Recurring shots from the premiere of Scott and Lisey alone at dinner are revealed to be part of a bigger picture. While on vacation at an empty hotel, where they are kindly upgraded to the honeymoon suite due to snow cancellations, the couple heads off through the snow and under the comfort of a gorgeous icy tree. The way Larraín presents each beat of their moments together is genuinely romantic, even when the interactions are purposely awkward. They’re two people who are decidedly in love but still learning how to navigate being with each other.
Just when one finds comfort in the vague romance, they’re pulled into the memories of Scott’s childhood, a tonal pivot that’s surprisingly well done. The small view of child abuse (a staple theme of King’s work) that was present earlier on is expanded, and Larraín and King don’t change much from the Lisey’s Story novel in presenting these events. Their depiction of Scott and his brother Paul going through what he calls the “best bool hunt ever” is all too sweet, but tinged with an appropriate ache. Ever great at tonal shifts, the kindness of these moments is paired with a revelation that both Scott and Paul have processed their trauma quite differently. Making a wish over a bottle of cola, Scott hopes for a bookmobile while his brother hopes for his father to be electrocuted to death at work. It’s a dark punctuation mark on a tender scene, only strengthened by what led up to it.

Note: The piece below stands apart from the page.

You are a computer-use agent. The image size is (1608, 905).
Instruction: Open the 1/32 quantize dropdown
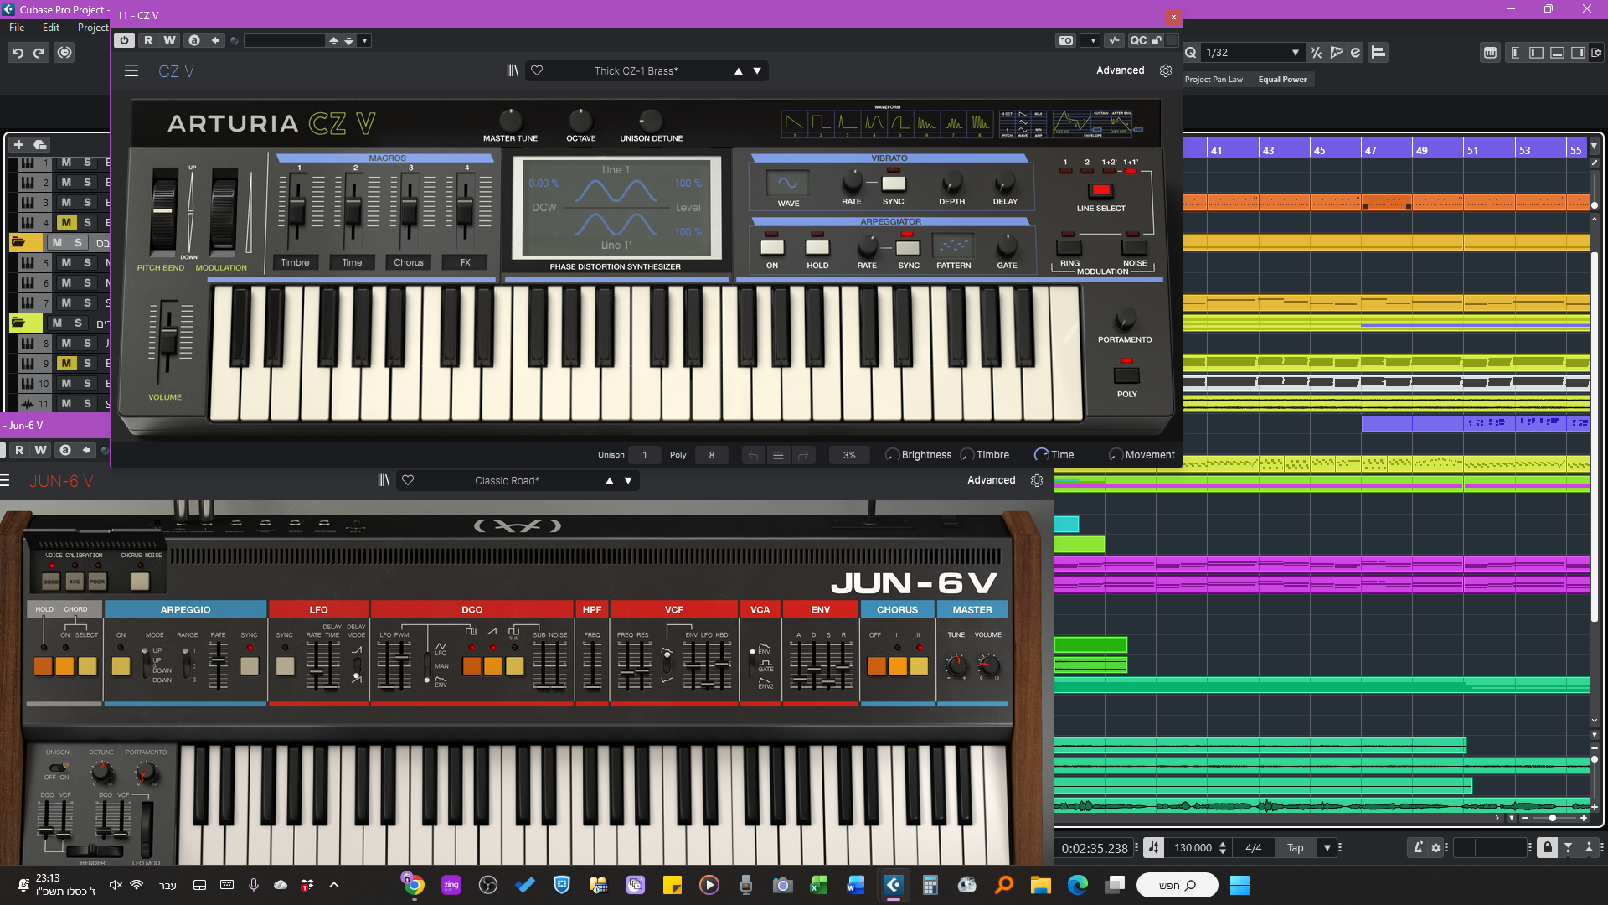[x=1295, y=53]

Earlier, we’re shown the abuses that Scott and Paul go through. When Scott’s father is openly beating and cutting Paul in order to coax Scott into jumping out of a window, the utterances of “bleeding out the bad” and “I’ve seen the bad in you and the gone in him” don’t sound so far-fetched anymore. “Bool Hunt” and “Blood Bool” set up the balance between fantasy and reality, and the show seems to understand that it can now dive into the way those two realms intersect without fear. Just as it navigated past and present exquisitely, it can now elaborate on the logistics of evil and realms outside of our own through dialogue instead of relying on oddly compelling visuals. The closer to the merging of these realities the show comes, the more Lisey herself questions it. She is intent on denying what she knows is true but has managed to repress.
“That never happened, because I can’t deal with it,” Lisey bluntly says to her husband about his revelation of both trauma and another world, and it’s hard to watch. “Under The Yum-Yum Tree” mostly avoids any of the humor of past episodes and instead leans into the melancholy of denial. Willful repression of trauma is what hurts us, while remembering and sharing with those who care for us is what proves to be a salve in times of distress. In spite of knowing that her husband and Amanda (with Allen really making the most out of a role that requires her to blankly stare much of the time) both truly believe the stories they tell and the worlds they visit, Darla exists to challenge Lisey and keep her “grounded” in a false reality: “Please tell me you really didn’t believe any of that crap, even for a second. I mean, you were always the practical one.”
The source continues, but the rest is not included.